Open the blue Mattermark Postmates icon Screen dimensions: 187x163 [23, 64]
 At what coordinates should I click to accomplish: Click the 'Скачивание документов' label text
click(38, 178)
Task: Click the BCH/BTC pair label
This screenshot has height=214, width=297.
---
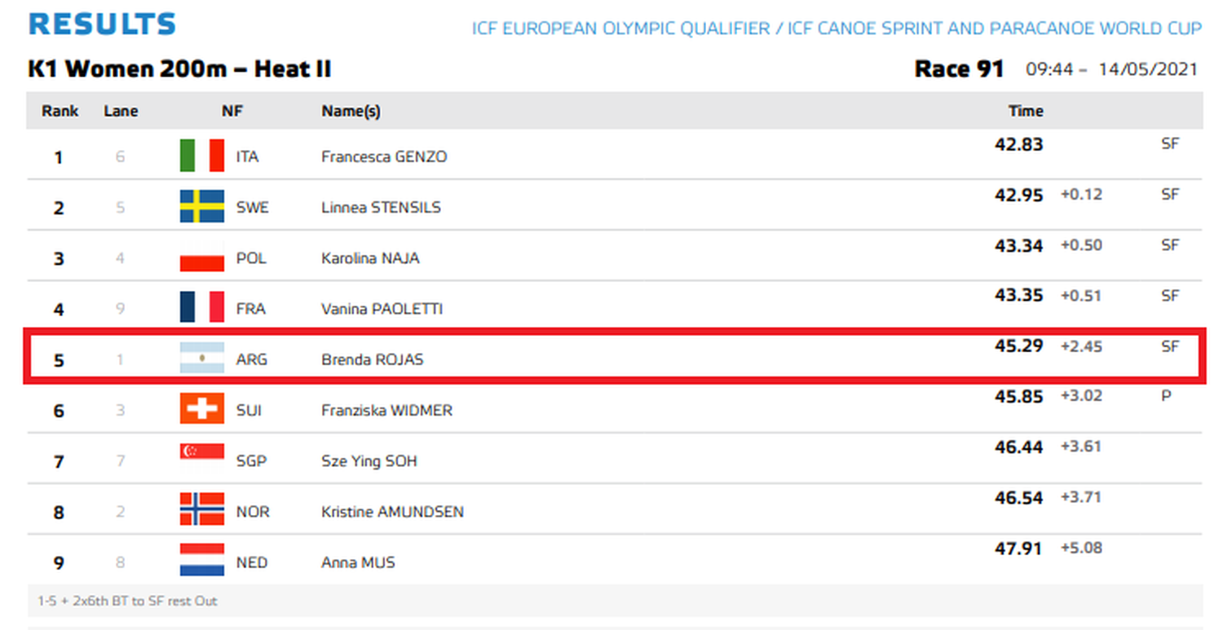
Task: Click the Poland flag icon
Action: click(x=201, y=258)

● **BRIEF**
Take the entries above and return only the lines from the one with "Open the blue" to the one with "This screenshot has height=214, width=297.", both included, unchanged.

● **SOLUTION TO THIS PROBLEM**
Open the blue Mattermark Postmates icon Screen dimensions: 187x163 [23, 64]
 At what coordinates should I click to accomplish: Click the 'Скачивание документов' label text
click(38, 178)
Task: Click the BCH/BTC pair label
This screenshot has height=214, width=297.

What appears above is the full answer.